Pathologies of the Margin; a study in dissipation, 2021
︎ In what ways do we implicitly structure our dominant ideas about minoritarian identities as pathological; as forms of, or symptoms of, a disease? And what would it mean to take this position of the pathogen relegated to the margins of the book, the built environment, histories, and society as a space we occupy together? Pathologies of the Margins; a study in dissipation considers these questions which sit at the intersection of medical knowledge(s) and cultural criticism as an ambiguous space for consideration. In what is called a heuretic practice, art and theory are brought in cohabitation to expand and distort the possibilities of the otherwise and otherhow built into the forgotten and pathologized margins. Following in a synthetic amalgam created by a concurrent reading of Joseph Grigely’s Textualterity: Art, Theory, and Textual Criticism, Fred Moten’s Blackness and Nothingness (Mysticism of the Flesh), and Georges Canguilhem’s Normal and the Pathological a series of peregrinations through art and history masquerading as chapters attempt and fail to answer the questions they put forth, opting instead for the possibility of further questions scribbled in the margins between writer and reader. When those who are relegated to the pathological margins are allowed to die for the greater health of the body politic, and life chances are distributed unevenly along lines of what and who are considered normal, what does it mean to think again and deeply about Canguilhem’s idea that “Disease is a new way of life” and Moten’s assertion to think the pathogenic as that which “bears or is the potential to end the world”?
PDF copy here.
We Each Go Through So Many Bodies In Each Other:
anidentification and how to become not binary, 2021
︎ A consideration of what it means to be non-binary through the act of writing—a reexamination of cultural transcriptions onto the body—as opposed through the usual avenues of an indentificatory politics that sees a kind of visibility as that which constructs and reinforces a positive identity. Here, anidentification, obfuscation, an opacity (following the work of Èdouard Glissant), and a removal of easy viewing by design become the hallmarks of what it could mean to become not binary, as opposed to an increasingly easy to package non-binary identity creating what amounts to a tertiary as opposed to a binary. To think again, and deeply, about the implications of the title which is a quote from Deleuze and Guattari, “We each go through so many bodies in each other.”
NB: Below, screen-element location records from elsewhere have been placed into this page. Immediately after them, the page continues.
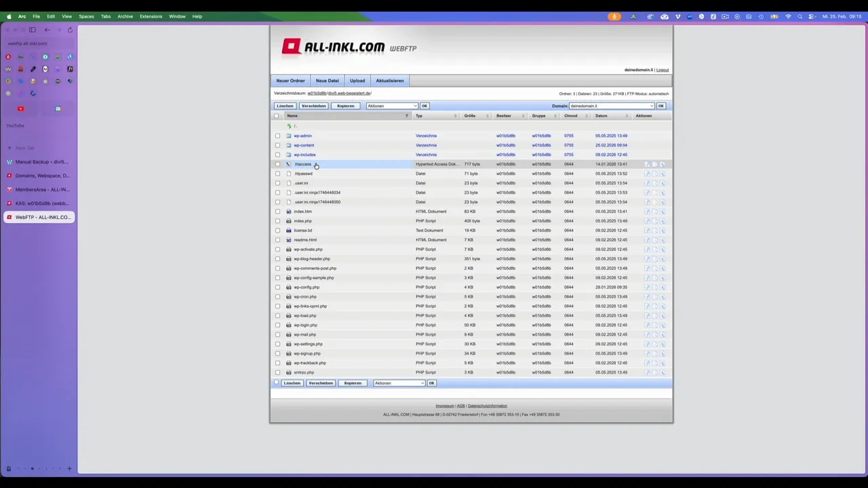The height and width of the screenshot is (488, 868).
Task: Click the Logout link
Action: pyautogui.click(x=662, y=69)
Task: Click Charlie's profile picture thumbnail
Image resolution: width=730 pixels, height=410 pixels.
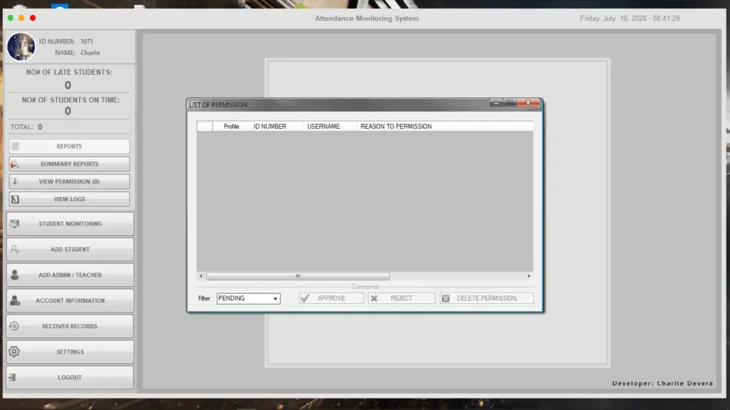Action: [x=21, y=46]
This piece can be found in Other Forms’ Counter Signals #4 Identity is the Crisis, Can’t You See? and can be purchased at Inga Books, Good Press in the UK, as well as at Other Forms website, which includes an expanded description of the book as a whole.
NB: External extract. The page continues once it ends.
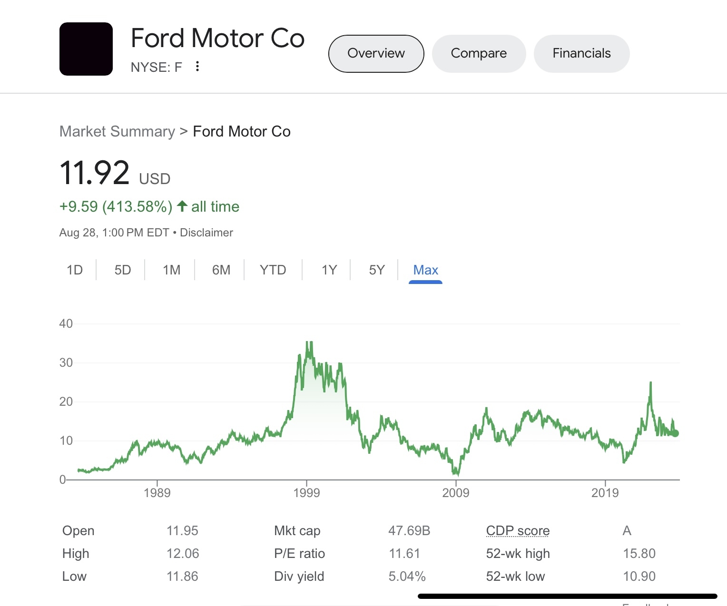Show the YTD chart range
727x606 pixels.
(x=273, y=270)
Poetics of the Underneath:
Subterranean care and intersubjective sociality
in Park McArthur and Beverly Buchanan, 2021
︎ this is the second version of this essay and can be found here
For Sampada Aranke without whom this essay would not exist.
Aporetic Ruptures: ... the power of the ellipsis and a misapprehension in five parts, 2019
︎ Contemporary print books as we usually encounter them are sequentially minded objects. When read in English we usually read from left to right and from top to bottom. This can easily create a hierarchy of logic in how the book is laid out. While it is not easy to break the structure I will ask of you, the reader, to take this book as open. Its writing structure does not pretend to break out of a normally structured text, but one can choose to read it out of order, jump around. I do not want to prescribe the nature by which you do this, but the ellipsis and the sections are a good starting point. Maybe look at just the pictures. The book oscillates between the theoretical, the poetic, the seemingly esoteric, and the casual, I ask that you take what you want and leave the rest.